__WHAT YOU ARE ASKED TO DO__
Would you please reproduce all the entries word for word, minus the pictures?

__DATA FOR ANALYSIS__

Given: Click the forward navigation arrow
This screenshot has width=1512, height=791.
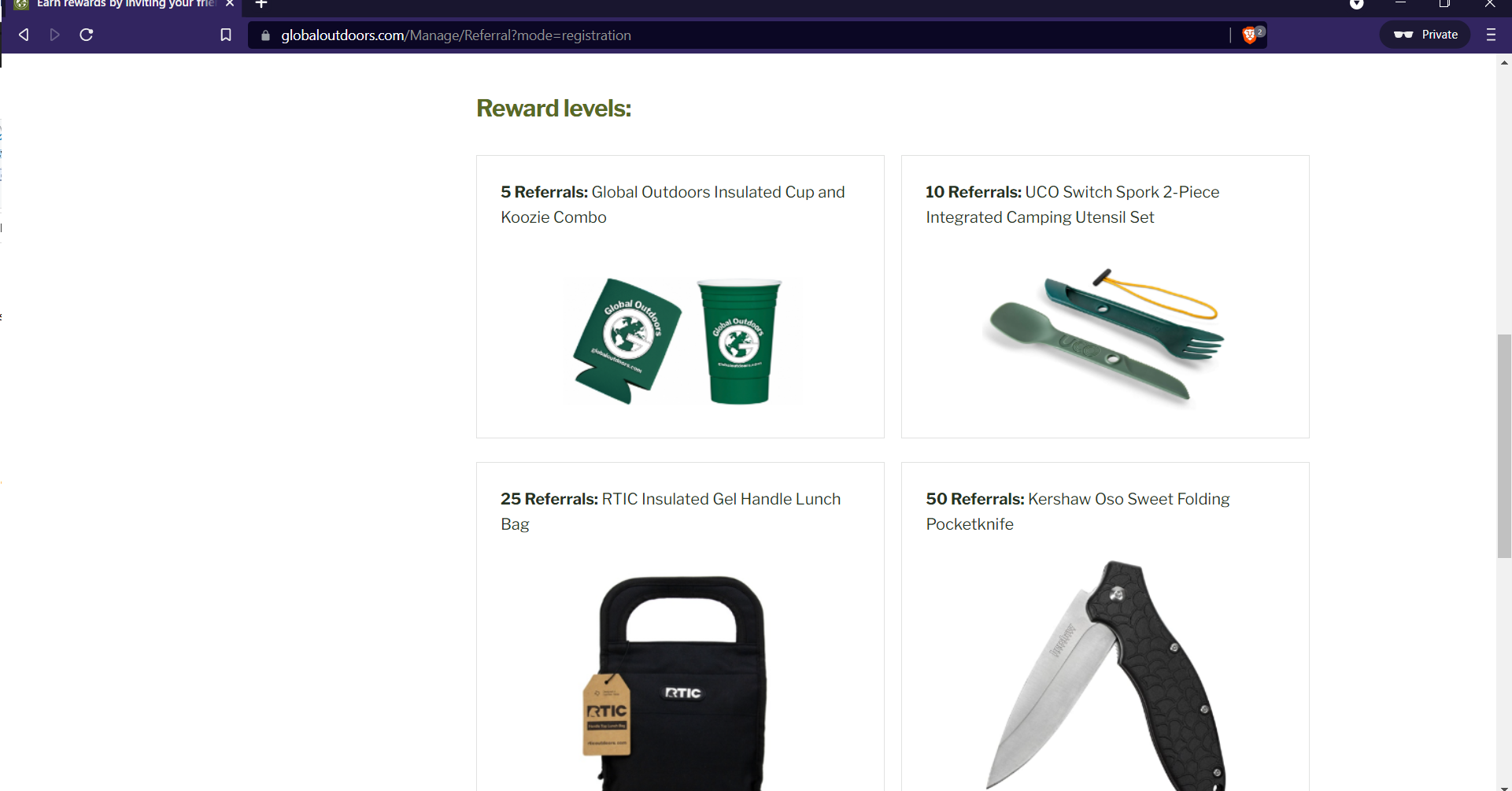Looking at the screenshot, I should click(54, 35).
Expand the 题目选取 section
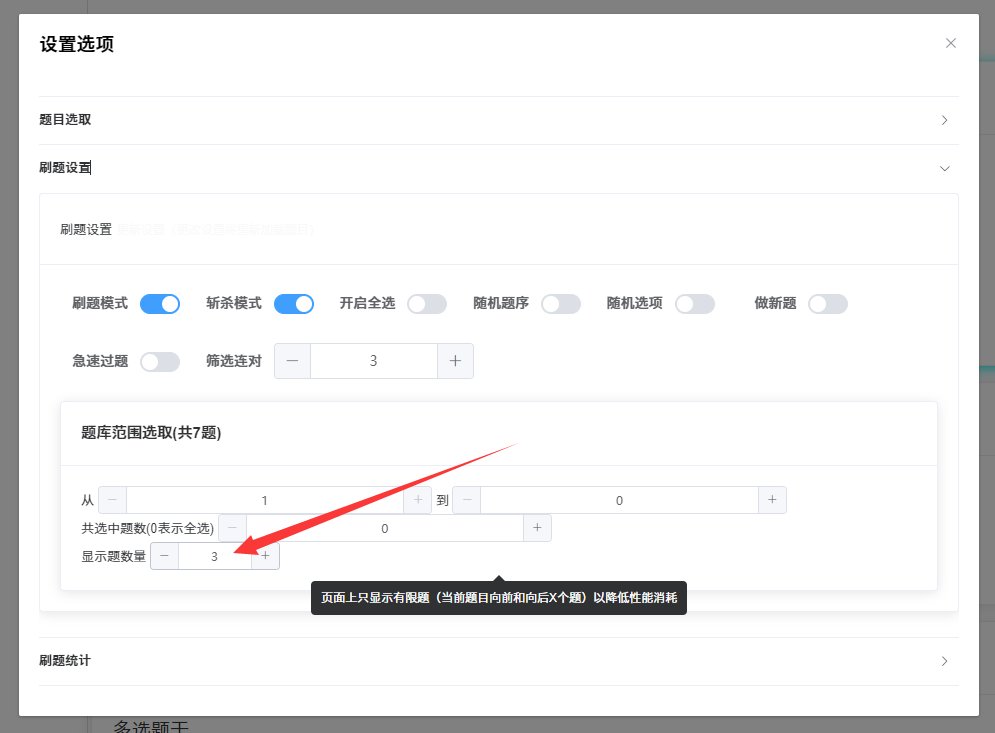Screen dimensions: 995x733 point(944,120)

__THE ANSWER__
Given: Click the forward navigation arrow
This screenshot has width=1512, height=791.
Looking at the screenshot, I should click(54, 35).
Expand the 题目选取 section
Screen dimensions: 995x733 point(944,120)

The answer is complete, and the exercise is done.